What to work on:
Please reproduce the dialogue excerpt between Dean and Brian word for word, in full.

Page extract:
++++++
Dean: But what if he had a remodeler and you wanted $30,000 to $50,000 kitchen remodels in Connecticut?
Brian: Right. I could do that too.
Dean: Right. It's really interesting. This is, you're an idea guy, that's really ... In listening to you describe your path and knowing what I know about you and the interactions that we have had, that your joy, your thing, is making it up, cracking the code and making it real once. That it's like the thing that is most attractive to you is seeing this knowledge that you have, seeing these opportunities could be, figuring it out so that it works once, but then what I don't see is a pattern of taking that one thing and optimizing that one thing. You almost get to the point where you'd get something just enough to prove that it works perhaps some likes to it but then it's like this whole thing. You mentioned Dan Sullivan who's been a big influence on me and his philosophy of the three basic things are make it up, make it real, and make it recur.
++++++
Data entries:
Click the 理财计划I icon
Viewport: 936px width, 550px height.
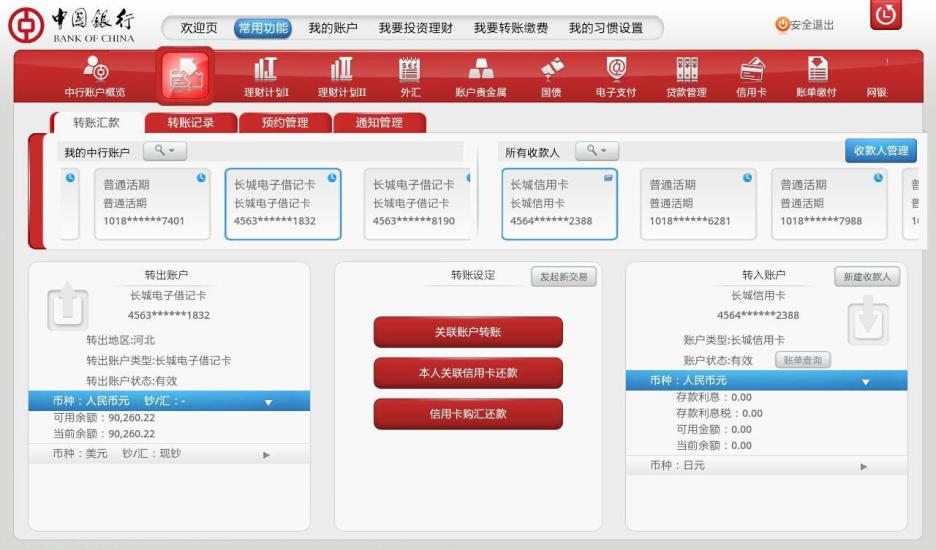click(266, 76)
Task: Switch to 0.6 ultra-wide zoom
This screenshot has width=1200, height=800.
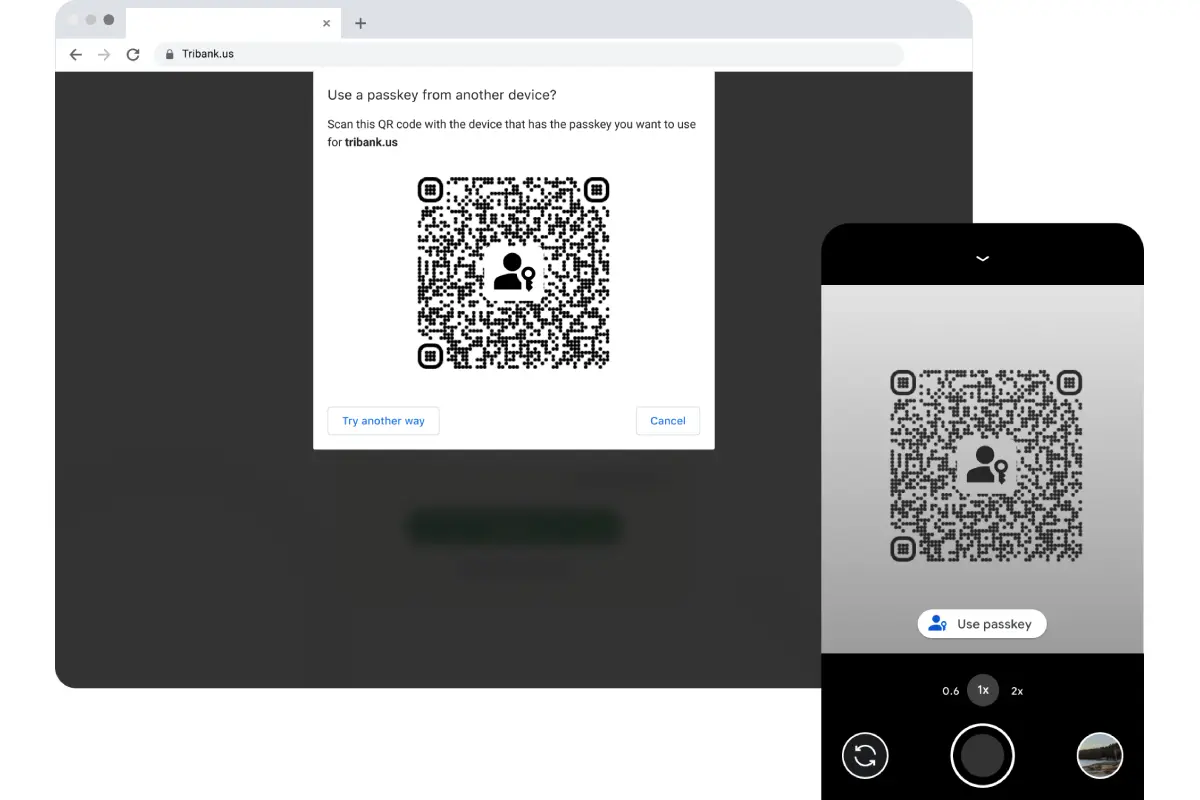Action: point(950,690)

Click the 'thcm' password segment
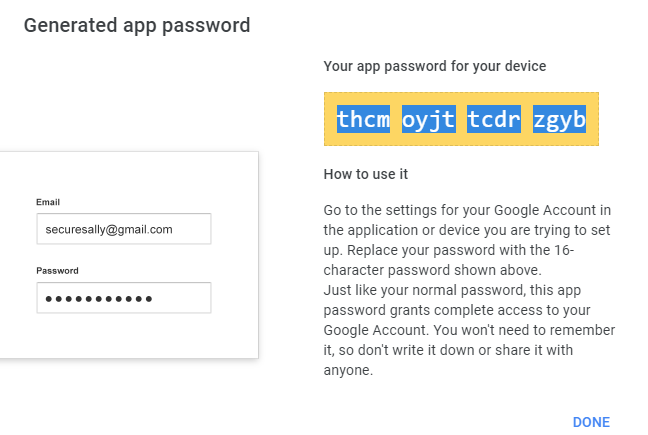coord(363,119)
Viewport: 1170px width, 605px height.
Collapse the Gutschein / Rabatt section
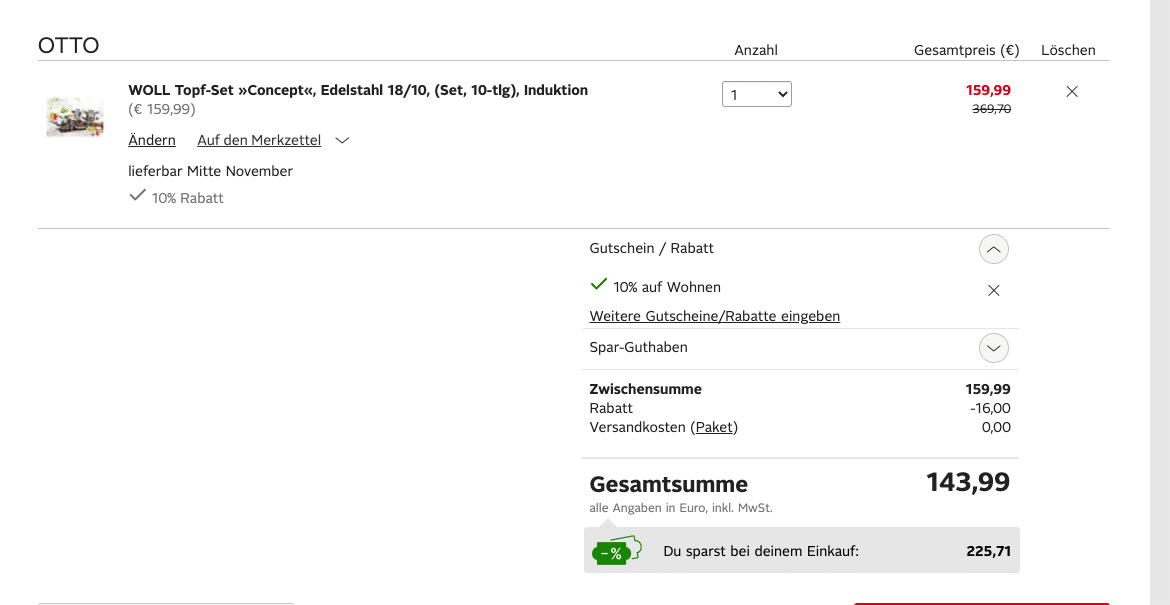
++++++
Answer to this exercise:
Dean: But what if he had a remodeler and you wanted $30,000 to $50,000 kitchen remodels in Connecticut?
Brian: Right. I could do that too.
Dean: Right. It's really interesting. This is, you're an idea guy, that's really ... In listening to you describe your path and knowing what I know about you and the interactions that we have had, that your joy, your thing, is making it up, cracking the code and making it real once. That it's like the thing that is most attractive to you is seeing this knowledge that you have, seeing these opportunities could be, figuring it out so that it works once, but then what I don't see is a pattern of taking that one thing and optimizing that one thing. You almost get to the point where you'd get something just enough to prove that it works perhaps some likes to it but then it's like this whole thing. You mentioned Dan Sullivan who's been a big influence on me and his philosophy of the three basic things are make it up, make it real, and make it recur.